[pkg-apparmor] UDD notifications script

Thu Feb 19 21:31:48 UTC 2015

Hello,

may I also offer some "nice to have" comments? ;-)

Am Donnerstag, 19. Februar 2015 schrieb intrigeri:
> * This looks suboptimal (but of course, as long as we haven't
>   a massive amount of usertagged bugs, it should be just fine):
> 
>  	for bug in cursor.fetchall():
> 		buglist.append(bug)
> 
>   ... so I'm curious: can't we do that in one batch operation instead?

Probably depends on the interface that psycopg offers.

I just searched a bit:

http://initd.org/psycopg/docs/cursor.html

fetchall()
    Fetch all (remaining) rows of a query result, returning them as a 
    list of tuples. An empty list is returned if there is no more record 
    to fetch.

so maybe (untested!)
    buglist = cursor.fetchall()
could work

> * When using the get_bug_list output (a list of pairs) in
>   send_team_notification, we have to access it by indices: bug[0] to
>   get the bug ID, bug[1] to get the added or removed usertag. It's not
> astonishingly obvious. I would recommend that get_bug_list outputs:
> 
>   - either a list of dictionaries so we can then write bug['id']
>     and bug['usertag']

I didn't see an obvious way to do this in the psycopg docu, so if we 
really want this, you'll probably need something like
    buglist2 = []
    for bug in buglist:
        buglist2.append( { 'id': bug[0], 'usertag': bug[1] })
which is not worth the effort IMHO.

Either keep the numbers, or define constands like
    field_id = 0
    field_usertag = 1
that you can use instead (define those constants inside each function 
to avoid conflicting field numbers for another function/query!)

>   - or a dictionary whose keys would be the bug IDs, and values would
>     be the usertag; but wait! this would be too limiting, read on:

Indeed - what happens if a bug has multiple usertags?

> * I see we first retrieve a list of usertagged bugs (in get_bug_list),
> and then run one more query per bug that had a usertag added or
> removed, in order to get its title. Alternatively, get_bug_list could
> use a JOIN to retrieve all the data we need about all usertagged bugs
> in one go. No idea the higher number of queries (current
> implementation) costs more than retrieving the title of bugs that we
> won't use (suggested implementation). 

I have some experience (from old PostfixAdmin code) that optimized 
queries are much faster than having lots of database requests. This is 
especially true if the database is on another host, but even with the 
database on localhost, some 1000 MySQL <-> PHP roundtrips took several 
minutes!

In this case, the question is how many bug ids and tags the first query 
returns, and for how many of them you need to look up the bug title.

Anyway, you can speed it up by replacing multiple calls of
    SELECT title from bugs WHERE id='1'
    SELECT title from bugs WHERE id='2'
    SELECT title from bugs WHERE id='3'
with one call of
    SELECT id, title from bugs WHERE id IN ('1', '2', '3')

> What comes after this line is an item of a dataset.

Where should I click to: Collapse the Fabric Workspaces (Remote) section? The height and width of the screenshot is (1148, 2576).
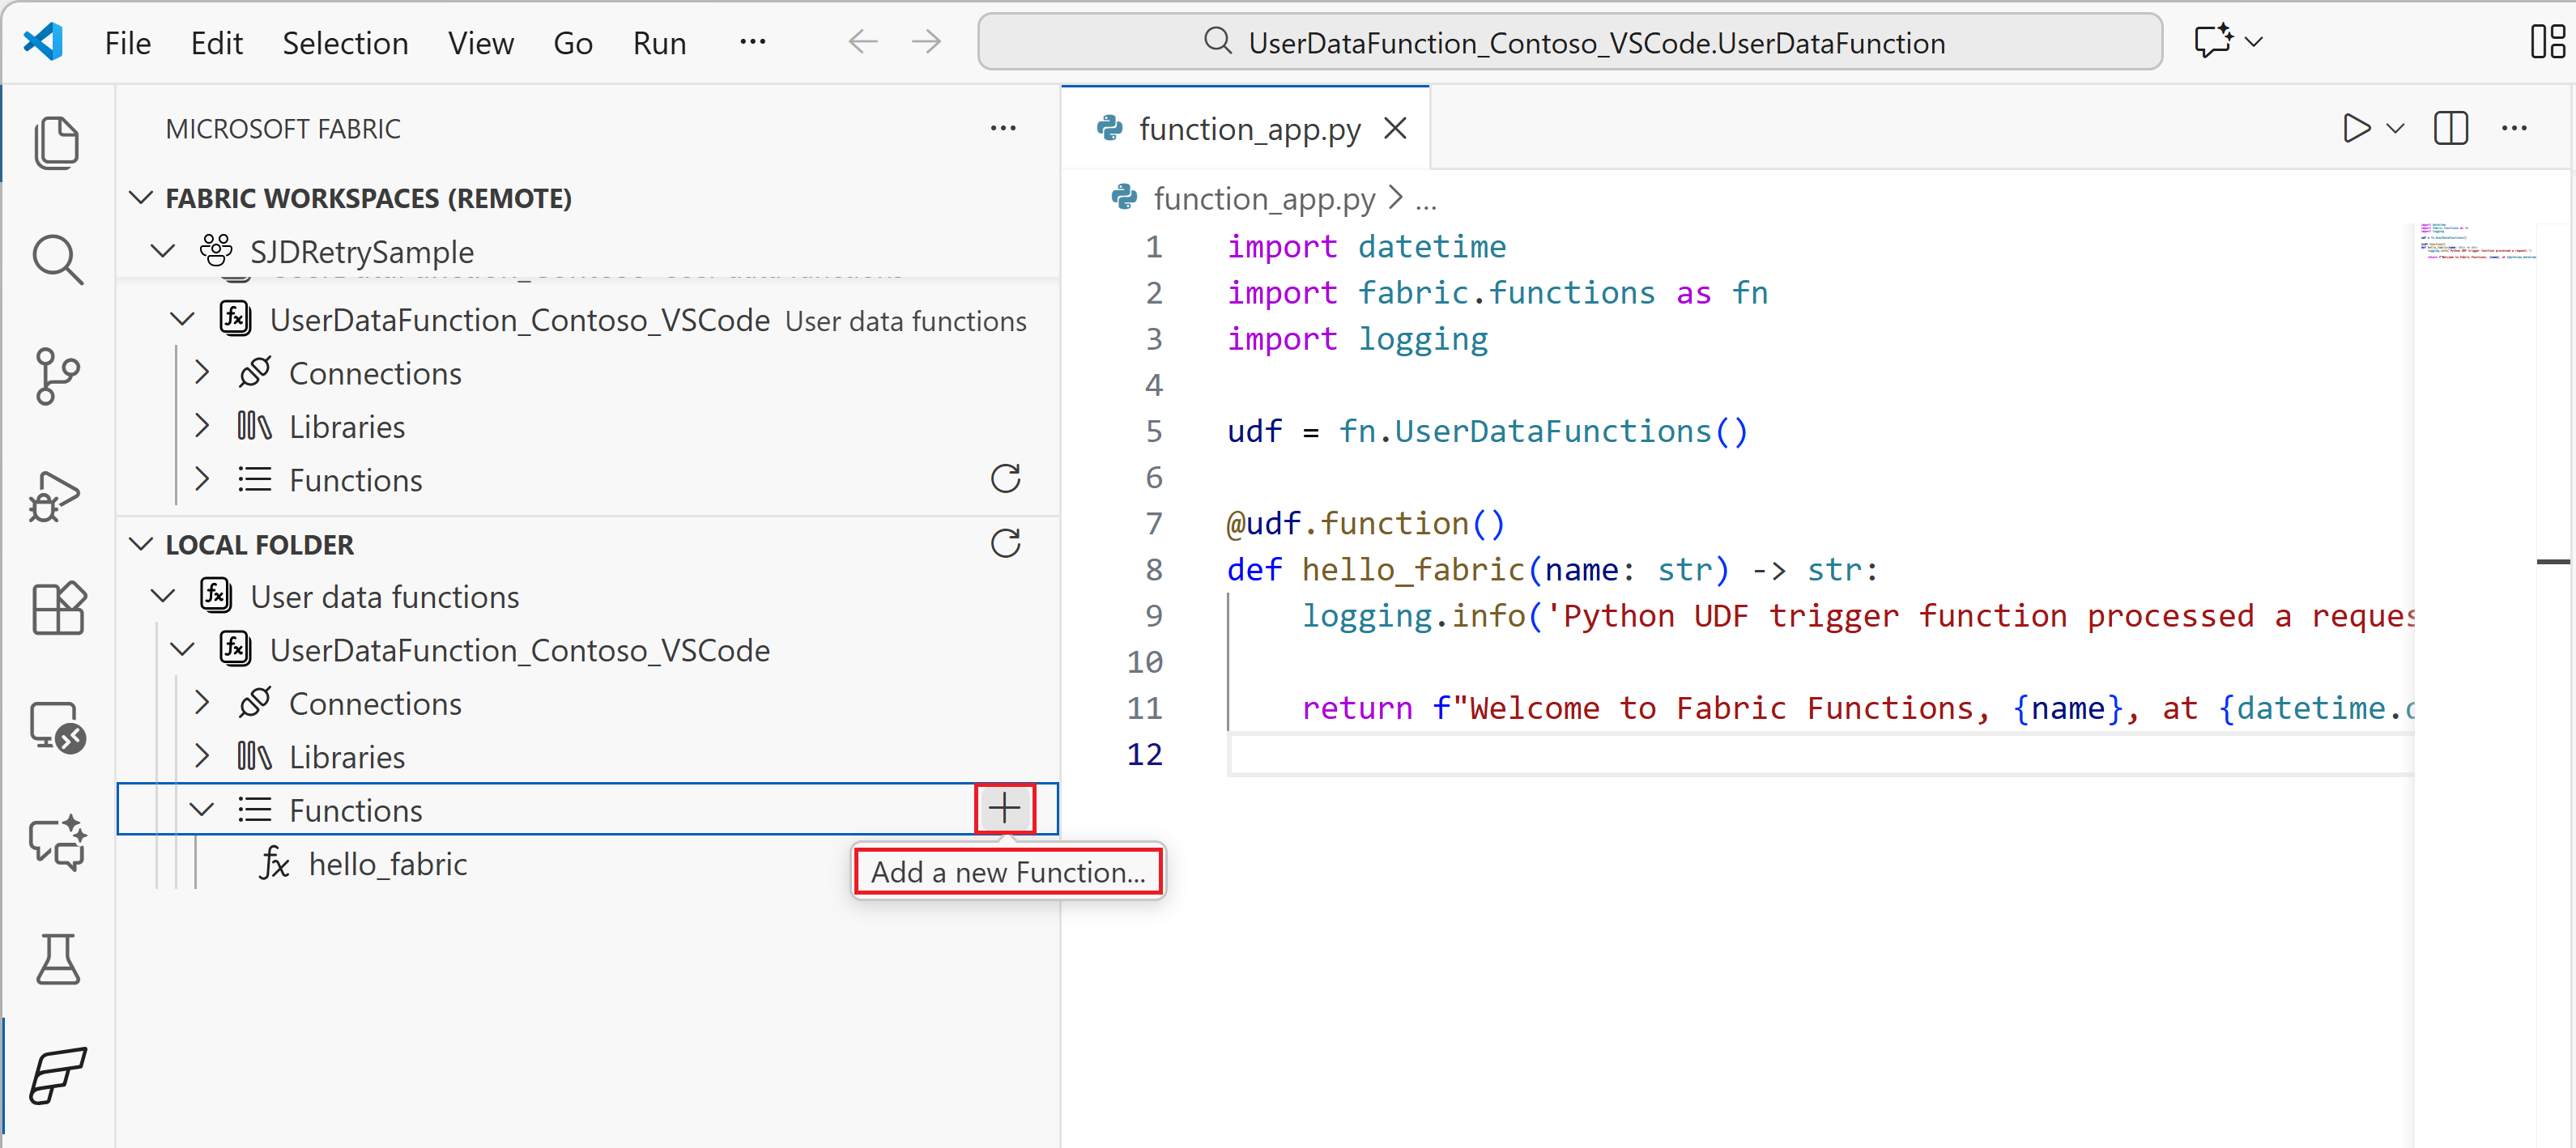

Note that I included the id in the query to avoid ordering problems.

Also note that this is the first thing to fix/change if you notice 
performance problems ;-)

BTW: did I ever point you to my "1001 bugs - or: the golden rules of 
bad programming" slides? ;-)

English version:
    http://blog.cboltz.de/archives/63-1001-bugs-or-the-golden-rules-of-bad-programming.html
German version:
    http://blog.cboltz.de/archives/64-1001-Bugs-oder-die-goldenen-Regeln-fuer-schlechte-Programmierung.html

Speaking about get_bug_title():
	for bug in cursor.fetchall():
		return bug[0]

"return" also means "leave the function". This isn't a problem with the 
current implementation that expects only one row, but will break if you 
switch to the query I proposed.

> Anyhow, putting aside
> performance and resources considerations, I would find the
> implementation of send_team_notification more readable and elegant if
> get_bug_list returned a list of dictionaries, each such dictionary
> having keys (id, title, usertag). Food for thought :)

Can there be multiple usertags on a bug?

> * pylint says that "def get_bug_title(bugid) :" has one too much
>   space. It's also quite unhappy about a lot of other small things.
>   Possibly it knows Python best practices better than you and I.
>   I've no idea (really -- it might produce obsolete recommendations,
>   and I've not checked). Similarly, pyflakes is a bit mean and detects
> two unused variables.

FYI: We are using pyflakes in upstream AppArmor (make check) ;-)

> * In:
> 
> 	cursor.execute("SELECT title from bugs WHERE id='%s'" % bugid)
> 	for bug in cursor.fetchall():
> 		return bug[0]
> 
>   ... we're somewhat acting defensively as if we didn't have
>   a guarantee that the id is a unique identifier (is it the case?),
>   which can arguably be a good thing.
> 
>   But we're actually not defensive in practice, since we're always
>   returning the title of the first matching bug and ignoring any
>   other. So, retrieving all the data using fetchall(), and then
>   iterating on the first result only in a for loop feels... weird.

I'd hope that the bug id is unique, which means you'll only have one 
result (in theory no result would also be possible, but it's unlikely if 
we got a usertag for that bug number before ;-)

>   So I would simply use fetchone() instead of fetchall(), and drop the
> for loop entirely.

Or change the query as proposed above (which would also mean some 
changes in the calling code)

>   Now, if you really want to be more defensive, we can also count the
>   number of matching bugs and throw an exception if it's 2 or more,
>   but I suspect we could avoid that after a quick look at the
>   UDD schema. What's an ID if it's not an ID? :)

;-)

(hmm, I should read the whole mail before starting to write my reply ;-)

> * Mixing tabs and spaces for indentation produces very confusing
>   results in my $EDITOR:
> 
> 	except IOError as e:
> 		send_error_mail("Could not save state file.")
>         return False
> 
> 	return True
> 
>   ... here, the "return False" statement is really part of the
>   exception handling block, even if it doesn't look like it when one
>   has tabs display width = 8 spaces. I suggest applying the
>   indentation changes suggested by pylint to avoid that :)

I'm slightly surprised that the script runs at all - I remember cases 
where python complained loudly about mixed spaces/tabs and refused to 
run a script. Maybe that's python3 only? [After testing: yes, only 
python3 complains about this.]

> * In the read_statefile function, I believe that the "return old"
>   statement has no good reason to be in the try block. In general it's
> good practice to guard as little code as possible with exception
> catching blocks. In this case, as a non-expert in Python, I have no
> idea if it may have any adversarial consequences in practice to leave
> it there, but IMO it would be good code hygiene to move it after the
> exception handling block. And by the way, it'll make it clearer what
> is the expected output of the function on success :)

In general I agree, however in this case it would be the only line after 
the except block, so the current code is probably easier to understand.

The perfect solution would be:

def read_statefile(state_filename):
    statefile_content = ''
    try:
        ...
    except ...:
        ...

    return statefile_content

Final note: I wrote this mail without actually testing anything. 
Also, I only looked at the parts listed in this mail, not the whole script.

Regards,

Christian Boltz
-- 
[checkinstall] is a tool that allows you to keep your
brain in suspend mode.   [Robert Schiele in opensuse]